Imaging the Spatial Distribution of Membrane Receptors during Neutrophil Phagocytosis

Optical microscopy and image processing have been employed to study the distribution of several cell surface receptors on living human neutrophils during opson-independent and opsonin-independent phagocytosis. Receptors were labeled using fluorescein-, rhodamine-, or AMCA-conjugated F(ab′) 2 fragments of anti-FcγRIIIB (CD16), anti-CR3 (CD11b/CD18), and anti-uPAR (urokinase-type plasminogen activator receptor) antibodies, intact phycoerythrin-labeled interleukin 8, and fluorescein- or rhodamine-labeled Con A (concanavalin A), Boc-PLPLP (tert-butyl-oxycarbonyl-Phe( d)-Leu-Phe( d)-Leu-Phe-OH), and N -formyl-Nle-Leu-Phe-Nle-Tyr-Lys.

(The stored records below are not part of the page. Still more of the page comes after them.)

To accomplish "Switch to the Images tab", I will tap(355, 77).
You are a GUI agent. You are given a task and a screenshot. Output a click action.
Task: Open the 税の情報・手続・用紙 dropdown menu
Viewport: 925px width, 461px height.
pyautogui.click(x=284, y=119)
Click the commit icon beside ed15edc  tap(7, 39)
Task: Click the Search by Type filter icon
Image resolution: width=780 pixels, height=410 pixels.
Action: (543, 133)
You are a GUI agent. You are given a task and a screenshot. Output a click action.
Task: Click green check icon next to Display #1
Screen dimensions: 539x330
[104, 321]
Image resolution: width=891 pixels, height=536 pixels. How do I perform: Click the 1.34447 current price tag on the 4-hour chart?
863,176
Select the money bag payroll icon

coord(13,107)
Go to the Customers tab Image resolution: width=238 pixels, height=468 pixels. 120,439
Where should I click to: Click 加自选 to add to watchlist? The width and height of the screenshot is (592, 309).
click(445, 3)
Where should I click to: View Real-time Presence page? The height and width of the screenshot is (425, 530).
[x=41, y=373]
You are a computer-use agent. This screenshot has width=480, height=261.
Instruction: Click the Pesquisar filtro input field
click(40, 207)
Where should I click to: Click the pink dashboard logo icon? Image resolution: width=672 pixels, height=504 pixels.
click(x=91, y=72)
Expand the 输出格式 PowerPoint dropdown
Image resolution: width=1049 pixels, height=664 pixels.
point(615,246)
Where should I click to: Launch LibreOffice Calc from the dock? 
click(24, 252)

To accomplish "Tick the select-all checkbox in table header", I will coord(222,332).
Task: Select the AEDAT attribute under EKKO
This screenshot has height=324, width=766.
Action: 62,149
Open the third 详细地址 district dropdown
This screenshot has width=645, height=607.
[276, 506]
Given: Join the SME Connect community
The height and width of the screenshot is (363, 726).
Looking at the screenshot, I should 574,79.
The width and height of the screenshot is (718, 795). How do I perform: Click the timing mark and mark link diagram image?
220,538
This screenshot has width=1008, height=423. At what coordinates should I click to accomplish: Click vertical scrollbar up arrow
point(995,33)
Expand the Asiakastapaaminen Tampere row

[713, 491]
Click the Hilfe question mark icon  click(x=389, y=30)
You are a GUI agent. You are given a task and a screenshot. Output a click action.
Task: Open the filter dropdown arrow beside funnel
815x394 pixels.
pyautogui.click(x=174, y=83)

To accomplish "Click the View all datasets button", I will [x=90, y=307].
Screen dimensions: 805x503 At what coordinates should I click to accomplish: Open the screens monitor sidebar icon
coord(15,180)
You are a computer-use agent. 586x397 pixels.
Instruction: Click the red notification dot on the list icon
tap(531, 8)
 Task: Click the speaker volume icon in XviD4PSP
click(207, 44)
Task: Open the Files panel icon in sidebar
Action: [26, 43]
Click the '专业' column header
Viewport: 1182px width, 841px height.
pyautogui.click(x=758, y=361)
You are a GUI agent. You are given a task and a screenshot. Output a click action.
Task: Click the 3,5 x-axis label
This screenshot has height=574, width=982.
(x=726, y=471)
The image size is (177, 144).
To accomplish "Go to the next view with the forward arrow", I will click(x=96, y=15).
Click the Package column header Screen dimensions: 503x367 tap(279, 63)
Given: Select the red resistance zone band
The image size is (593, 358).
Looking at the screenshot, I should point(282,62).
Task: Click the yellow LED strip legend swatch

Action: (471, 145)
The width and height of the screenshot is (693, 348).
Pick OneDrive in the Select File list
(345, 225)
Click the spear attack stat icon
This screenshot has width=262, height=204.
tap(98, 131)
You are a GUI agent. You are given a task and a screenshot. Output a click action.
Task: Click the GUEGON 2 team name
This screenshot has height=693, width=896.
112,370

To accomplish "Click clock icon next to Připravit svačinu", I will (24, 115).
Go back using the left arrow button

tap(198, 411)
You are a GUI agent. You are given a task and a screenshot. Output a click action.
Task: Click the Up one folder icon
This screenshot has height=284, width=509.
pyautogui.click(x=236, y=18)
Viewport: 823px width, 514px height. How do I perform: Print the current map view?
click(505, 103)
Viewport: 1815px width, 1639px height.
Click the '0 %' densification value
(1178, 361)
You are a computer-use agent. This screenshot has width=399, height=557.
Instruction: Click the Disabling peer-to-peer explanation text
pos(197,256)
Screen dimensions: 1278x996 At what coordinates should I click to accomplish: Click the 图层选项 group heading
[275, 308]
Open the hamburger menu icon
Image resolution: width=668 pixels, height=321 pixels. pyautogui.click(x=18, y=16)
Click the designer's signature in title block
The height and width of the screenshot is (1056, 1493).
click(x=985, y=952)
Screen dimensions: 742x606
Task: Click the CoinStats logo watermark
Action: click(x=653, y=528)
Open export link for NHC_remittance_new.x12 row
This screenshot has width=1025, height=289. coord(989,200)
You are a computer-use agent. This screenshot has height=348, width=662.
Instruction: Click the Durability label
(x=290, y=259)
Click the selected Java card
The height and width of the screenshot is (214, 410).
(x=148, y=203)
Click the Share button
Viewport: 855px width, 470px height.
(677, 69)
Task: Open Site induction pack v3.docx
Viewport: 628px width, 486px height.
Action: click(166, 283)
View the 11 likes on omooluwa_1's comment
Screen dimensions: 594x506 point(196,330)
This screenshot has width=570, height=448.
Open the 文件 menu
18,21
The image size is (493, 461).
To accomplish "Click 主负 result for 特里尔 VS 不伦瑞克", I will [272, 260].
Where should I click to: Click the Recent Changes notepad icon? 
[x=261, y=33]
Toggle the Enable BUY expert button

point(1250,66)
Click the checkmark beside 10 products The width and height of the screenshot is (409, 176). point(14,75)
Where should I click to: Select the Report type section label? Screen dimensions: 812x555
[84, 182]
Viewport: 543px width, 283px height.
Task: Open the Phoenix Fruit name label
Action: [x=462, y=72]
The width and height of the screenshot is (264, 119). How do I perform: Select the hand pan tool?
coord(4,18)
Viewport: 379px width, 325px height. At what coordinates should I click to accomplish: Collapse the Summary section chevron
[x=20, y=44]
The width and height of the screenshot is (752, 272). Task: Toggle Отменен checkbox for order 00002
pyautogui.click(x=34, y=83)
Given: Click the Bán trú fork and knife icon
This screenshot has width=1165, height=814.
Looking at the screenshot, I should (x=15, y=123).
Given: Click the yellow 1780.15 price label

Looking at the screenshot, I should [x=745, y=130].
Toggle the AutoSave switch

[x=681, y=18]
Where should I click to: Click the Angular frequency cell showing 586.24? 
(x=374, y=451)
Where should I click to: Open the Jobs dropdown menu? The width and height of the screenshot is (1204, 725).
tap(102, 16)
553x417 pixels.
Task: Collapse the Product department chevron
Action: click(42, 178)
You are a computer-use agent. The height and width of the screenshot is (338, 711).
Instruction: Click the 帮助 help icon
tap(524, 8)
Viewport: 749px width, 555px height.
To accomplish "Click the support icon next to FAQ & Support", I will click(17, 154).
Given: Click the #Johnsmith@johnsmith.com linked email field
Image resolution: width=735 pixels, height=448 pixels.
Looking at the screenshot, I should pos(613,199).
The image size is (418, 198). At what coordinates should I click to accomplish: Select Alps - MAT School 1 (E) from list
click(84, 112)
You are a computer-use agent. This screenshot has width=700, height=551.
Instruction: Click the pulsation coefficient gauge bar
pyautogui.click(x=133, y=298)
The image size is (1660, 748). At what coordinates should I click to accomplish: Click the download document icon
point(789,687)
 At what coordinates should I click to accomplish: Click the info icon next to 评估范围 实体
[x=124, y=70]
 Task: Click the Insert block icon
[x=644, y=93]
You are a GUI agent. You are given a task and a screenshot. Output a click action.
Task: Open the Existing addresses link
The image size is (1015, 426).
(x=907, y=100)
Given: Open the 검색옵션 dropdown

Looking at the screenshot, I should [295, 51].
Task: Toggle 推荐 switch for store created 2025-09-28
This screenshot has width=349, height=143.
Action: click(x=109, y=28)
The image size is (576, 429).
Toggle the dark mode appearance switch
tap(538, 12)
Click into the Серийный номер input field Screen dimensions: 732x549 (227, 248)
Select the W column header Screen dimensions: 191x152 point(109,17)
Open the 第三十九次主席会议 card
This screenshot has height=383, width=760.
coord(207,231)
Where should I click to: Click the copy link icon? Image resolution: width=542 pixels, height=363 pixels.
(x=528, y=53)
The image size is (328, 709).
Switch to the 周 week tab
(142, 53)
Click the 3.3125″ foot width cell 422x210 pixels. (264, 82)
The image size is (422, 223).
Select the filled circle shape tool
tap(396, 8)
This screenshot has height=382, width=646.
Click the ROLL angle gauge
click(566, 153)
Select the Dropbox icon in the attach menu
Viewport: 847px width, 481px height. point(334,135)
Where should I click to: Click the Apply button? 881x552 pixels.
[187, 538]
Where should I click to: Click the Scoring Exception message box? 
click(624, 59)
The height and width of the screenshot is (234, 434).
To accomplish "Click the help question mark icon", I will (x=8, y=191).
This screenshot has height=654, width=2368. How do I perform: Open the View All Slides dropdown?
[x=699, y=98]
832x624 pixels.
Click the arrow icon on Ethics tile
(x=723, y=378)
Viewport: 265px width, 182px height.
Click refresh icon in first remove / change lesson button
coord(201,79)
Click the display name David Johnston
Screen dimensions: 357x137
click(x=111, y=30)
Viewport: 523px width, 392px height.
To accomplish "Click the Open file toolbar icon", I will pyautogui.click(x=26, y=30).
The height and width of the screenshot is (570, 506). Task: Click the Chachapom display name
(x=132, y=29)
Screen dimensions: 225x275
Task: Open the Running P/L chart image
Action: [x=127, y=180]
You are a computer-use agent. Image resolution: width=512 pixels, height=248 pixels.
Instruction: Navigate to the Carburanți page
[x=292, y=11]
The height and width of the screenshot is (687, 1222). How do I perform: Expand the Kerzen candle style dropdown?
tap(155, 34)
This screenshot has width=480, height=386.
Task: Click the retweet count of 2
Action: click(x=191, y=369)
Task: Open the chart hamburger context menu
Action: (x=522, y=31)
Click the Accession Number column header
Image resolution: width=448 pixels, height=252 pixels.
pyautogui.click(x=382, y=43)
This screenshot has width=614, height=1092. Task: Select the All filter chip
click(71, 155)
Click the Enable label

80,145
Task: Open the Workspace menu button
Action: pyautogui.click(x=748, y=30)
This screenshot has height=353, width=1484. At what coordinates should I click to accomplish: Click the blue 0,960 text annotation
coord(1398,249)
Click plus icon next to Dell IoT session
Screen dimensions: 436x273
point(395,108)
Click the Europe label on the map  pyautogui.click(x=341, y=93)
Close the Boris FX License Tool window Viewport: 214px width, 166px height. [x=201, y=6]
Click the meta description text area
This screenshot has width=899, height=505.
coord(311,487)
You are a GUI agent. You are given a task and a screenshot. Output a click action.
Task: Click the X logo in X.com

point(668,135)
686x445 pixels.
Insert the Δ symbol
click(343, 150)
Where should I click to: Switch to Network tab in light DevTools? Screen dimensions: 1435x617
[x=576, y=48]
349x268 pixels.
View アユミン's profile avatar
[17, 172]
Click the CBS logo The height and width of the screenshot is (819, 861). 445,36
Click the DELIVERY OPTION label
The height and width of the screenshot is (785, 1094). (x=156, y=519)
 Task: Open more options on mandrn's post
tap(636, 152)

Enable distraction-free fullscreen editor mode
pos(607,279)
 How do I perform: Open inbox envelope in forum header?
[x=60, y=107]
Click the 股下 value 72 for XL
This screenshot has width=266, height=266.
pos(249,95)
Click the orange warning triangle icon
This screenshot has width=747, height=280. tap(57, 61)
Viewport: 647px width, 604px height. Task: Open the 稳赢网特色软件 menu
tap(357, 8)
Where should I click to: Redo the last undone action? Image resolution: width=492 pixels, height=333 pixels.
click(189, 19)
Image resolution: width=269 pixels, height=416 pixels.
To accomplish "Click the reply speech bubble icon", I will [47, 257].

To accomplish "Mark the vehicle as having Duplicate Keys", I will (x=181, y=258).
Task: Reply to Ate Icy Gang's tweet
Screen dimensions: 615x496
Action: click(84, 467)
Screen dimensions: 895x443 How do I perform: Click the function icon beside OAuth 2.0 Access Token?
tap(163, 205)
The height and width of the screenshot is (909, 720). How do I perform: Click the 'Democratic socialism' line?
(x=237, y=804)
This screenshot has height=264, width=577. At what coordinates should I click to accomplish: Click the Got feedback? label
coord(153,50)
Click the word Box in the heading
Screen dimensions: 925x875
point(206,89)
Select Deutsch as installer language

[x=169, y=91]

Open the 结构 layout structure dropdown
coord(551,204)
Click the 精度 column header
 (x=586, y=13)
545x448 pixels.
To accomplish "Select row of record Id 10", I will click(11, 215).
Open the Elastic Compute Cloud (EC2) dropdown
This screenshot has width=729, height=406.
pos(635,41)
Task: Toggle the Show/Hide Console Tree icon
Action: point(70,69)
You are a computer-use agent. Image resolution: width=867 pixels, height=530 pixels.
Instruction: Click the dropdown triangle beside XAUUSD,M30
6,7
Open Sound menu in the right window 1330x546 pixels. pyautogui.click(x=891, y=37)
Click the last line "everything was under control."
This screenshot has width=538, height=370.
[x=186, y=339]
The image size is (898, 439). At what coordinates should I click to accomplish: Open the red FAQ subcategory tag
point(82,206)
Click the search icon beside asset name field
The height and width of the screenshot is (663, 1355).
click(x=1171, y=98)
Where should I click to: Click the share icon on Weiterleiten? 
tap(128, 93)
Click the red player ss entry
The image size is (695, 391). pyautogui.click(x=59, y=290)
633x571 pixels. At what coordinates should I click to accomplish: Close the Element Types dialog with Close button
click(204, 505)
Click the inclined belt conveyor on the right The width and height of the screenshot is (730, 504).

Labeled neutrophils were observed during the phagocytosis of IgG-opsonized erythrocytes and nonopsonized latex beads, Escherichia coli, and Staphylococcus aureus. To quantitate receptor distribution, cells were divided into four quadrants with the first being the point of attachment and the fourth being opposite the point of attachment. Ligated formyl peptide receptors, and to a lesser extent CR3, accumulated at the sites of target internalization for all forms of phagocytosis examined. However, FcγRIIIB, uPAR, IL-8, Con A, and the FPR antagonist FBoc-PLPLP were not polarized on cells during phagocytosis. These data suggest that agonist-labeled formyl peptide receptors may play a broader role in leukocyte function than previously suggested, including possible participation in phagocytosis.